Les spécialistes de la langue comme moi savent que le débat autour de l’écriture inclusive existe depuis un bon moment.

Ainsi en 1984, l’écrivaine Benoîte Groult réagissait au commentaire d’une auditrice d’une émission de radio, qui trouvait que le débat sur l’écriture inclusive n’avait aucune importance, par un coup de gueule que nos cousines et cousins français affectionnent tant : « Les mots servent à forger une identité. Je crois qu’on peut être mal dans ses mots comme on peut être mal dans sa peau. »

Prenons quelques instants afin de bien contextualiser les enjeux liés à ce débat.

Qui ne se souvient pas des enseignantes au primaire (la plupart étaient des femmes) qui nous répétaient inlassablement que le « masculin l’emportait sur le féminin » ? Peu de gens savent, cependant, que cette règle n’existe que depuis le XVIIIe siècle.

Auparavant, la langue française était plus égalitaire. Bref, la place qu’on faisait aux femmes était celle dont on discute en ce moment.

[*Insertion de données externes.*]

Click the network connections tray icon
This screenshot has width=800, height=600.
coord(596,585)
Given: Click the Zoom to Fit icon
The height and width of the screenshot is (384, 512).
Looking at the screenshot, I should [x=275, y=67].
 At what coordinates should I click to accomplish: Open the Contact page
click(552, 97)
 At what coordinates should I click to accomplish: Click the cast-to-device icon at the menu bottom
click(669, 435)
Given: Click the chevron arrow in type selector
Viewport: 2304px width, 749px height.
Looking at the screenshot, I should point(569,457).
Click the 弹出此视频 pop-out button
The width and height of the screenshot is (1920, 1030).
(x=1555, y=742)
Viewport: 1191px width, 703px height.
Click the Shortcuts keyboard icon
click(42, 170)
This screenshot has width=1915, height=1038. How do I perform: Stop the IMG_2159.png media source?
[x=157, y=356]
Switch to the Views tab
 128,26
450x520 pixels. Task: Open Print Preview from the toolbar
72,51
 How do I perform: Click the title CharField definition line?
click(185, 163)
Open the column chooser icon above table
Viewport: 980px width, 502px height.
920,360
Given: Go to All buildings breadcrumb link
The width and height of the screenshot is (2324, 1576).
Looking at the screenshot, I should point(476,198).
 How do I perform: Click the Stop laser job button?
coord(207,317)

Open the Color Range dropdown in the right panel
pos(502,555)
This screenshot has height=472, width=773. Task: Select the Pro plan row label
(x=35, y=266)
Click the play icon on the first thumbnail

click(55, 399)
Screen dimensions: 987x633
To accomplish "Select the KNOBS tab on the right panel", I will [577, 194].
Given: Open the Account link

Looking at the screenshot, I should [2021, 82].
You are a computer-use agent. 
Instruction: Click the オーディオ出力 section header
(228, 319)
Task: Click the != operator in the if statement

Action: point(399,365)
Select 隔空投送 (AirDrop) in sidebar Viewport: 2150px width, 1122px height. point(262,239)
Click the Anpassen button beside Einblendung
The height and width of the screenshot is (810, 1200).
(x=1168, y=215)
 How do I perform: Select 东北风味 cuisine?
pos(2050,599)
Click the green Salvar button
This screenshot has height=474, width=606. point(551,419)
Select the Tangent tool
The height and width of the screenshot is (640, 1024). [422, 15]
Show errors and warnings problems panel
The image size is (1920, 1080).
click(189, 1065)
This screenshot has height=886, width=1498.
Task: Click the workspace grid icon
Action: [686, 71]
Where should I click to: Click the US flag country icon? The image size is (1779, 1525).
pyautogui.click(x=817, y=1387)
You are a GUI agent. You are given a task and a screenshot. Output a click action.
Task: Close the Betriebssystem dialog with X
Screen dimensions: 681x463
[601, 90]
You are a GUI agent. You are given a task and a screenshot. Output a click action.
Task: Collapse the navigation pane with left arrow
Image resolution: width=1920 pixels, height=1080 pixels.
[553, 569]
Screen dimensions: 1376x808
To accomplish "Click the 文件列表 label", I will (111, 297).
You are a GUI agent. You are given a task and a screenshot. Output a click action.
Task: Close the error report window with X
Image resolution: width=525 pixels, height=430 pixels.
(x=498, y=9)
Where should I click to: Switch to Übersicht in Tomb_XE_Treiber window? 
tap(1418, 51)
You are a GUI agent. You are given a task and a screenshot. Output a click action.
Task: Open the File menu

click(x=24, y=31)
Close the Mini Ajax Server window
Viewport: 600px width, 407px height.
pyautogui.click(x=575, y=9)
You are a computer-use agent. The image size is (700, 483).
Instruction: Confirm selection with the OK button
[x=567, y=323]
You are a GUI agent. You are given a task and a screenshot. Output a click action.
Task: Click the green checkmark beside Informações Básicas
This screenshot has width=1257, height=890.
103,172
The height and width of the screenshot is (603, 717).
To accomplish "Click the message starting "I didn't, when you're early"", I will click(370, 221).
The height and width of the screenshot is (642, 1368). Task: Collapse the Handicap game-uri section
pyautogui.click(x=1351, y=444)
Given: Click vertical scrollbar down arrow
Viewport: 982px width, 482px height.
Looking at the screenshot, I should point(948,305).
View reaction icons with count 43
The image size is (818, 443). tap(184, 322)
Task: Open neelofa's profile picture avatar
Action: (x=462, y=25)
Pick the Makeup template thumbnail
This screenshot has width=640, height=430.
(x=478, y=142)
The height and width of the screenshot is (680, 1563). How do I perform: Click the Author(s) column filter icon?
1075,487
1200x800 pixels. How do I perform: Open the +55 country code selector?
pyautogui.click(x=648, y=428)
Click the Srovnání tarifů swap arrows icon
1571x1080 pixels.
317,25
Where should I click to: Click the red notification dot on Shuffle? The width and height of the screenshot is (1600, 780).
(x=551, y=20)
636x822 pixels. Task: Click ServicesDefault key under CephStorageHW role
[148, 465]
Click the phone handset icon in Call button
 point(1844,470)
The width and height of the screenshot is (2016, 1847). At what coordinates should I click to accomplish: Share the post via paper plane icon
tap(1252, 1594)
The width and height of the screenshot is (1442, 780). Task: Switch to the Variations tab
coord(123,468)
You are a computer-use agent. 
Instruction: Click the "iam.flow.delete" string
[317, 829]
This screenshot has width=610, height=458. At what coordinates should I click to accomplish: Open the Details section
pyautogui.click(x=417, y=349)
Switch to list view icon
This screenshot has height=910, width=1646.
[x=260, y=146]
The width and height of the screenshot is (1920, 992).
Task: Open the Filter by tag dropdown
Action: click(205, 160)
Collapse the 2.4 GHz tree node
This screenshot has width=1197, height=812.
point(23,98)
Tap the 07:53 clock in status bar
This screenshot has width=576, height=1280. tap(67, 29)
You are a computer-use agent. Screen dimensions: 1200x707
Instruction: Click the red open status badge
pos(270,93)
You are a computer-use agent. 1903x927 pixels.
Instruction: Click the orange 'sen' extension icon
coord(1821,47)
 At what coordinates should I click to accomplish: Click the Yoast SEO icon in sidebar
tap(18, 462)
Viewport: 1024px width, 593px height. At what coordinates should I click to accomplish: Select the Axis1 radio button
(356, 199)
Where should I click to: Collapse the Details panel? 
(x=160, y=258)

Le français n’est pas la seule langue genrée. Par contre, certaines langues utilisent une forme neutre. Ainsi en Finlande, il n’y a pas de genre et le pronom de la troisième personne « hän » signifie « il » et « elle » à la fois. Je serais d’ailleurs curieuse de savoir s’il existe dans ce pays une corrélation entre l’égalité homme/femme et la neutralité de la langue.

Mais revenons à la décision du ministre français. Comme l’expliquait la linguiste Laélia Veron, M. Blanquer est hostile à l’utilisation du point médian et recommande plutôt la double flexion (« le candidat ou la candidate ») ou la féminisation des titres… comme on le fait au Québec depuis belle lurette.

Le ministre justifie l’interdiction de l’utilisation du point médian par le fait que sa lecture pose des difficultés, notamment pour les enfants et les gens dyslexiques. Selon certaines sources que j’ai consultées, il n’existerait en fait aucune étude sérieuse sur le sujet.

L’écriture inclusive, surtout lorsqu’on utilise des formules épicènes (qui n’indiquent pas le genre, comme personnes, gens, tout le monde, collectivité, population, clientèle, etc.), est tout aussi simple que l’utilisation du masculin par défaut.

Les points médians ne sont qu’une des nombreuses solutions pour rendre l’écriture inclusive.

À titre de langagière depuis plus de trente ans, j’ai été aux premières loges de l’évolution de notre langue. Au Québec, nous avons été parmi les premiers à franciser des termes informatiques. Au lieu de dire « e-mail », par exemple, nous utilisons couramment le mot courriel. Nous avons adopté la féminisation des titres, comme « madame la directrice » plutôt que « madame le directeur » bien avant nos cousines et cousins français.

La langue française est bien vivante. Elle évolue en fonction du contexte culturel, mais aussi des nécessités du moment. Par conséquent, l’adoption de l’écriture inclusive est une occasion unique de reconnaître la diversité et de mettre tout le monde sur un pied d’égalité.

De toute façon, une langagière, un ministre ou une chroniqueuse auraient beau prescrire, interdire ou condamner, c’est avec l’usage que tout se décidera.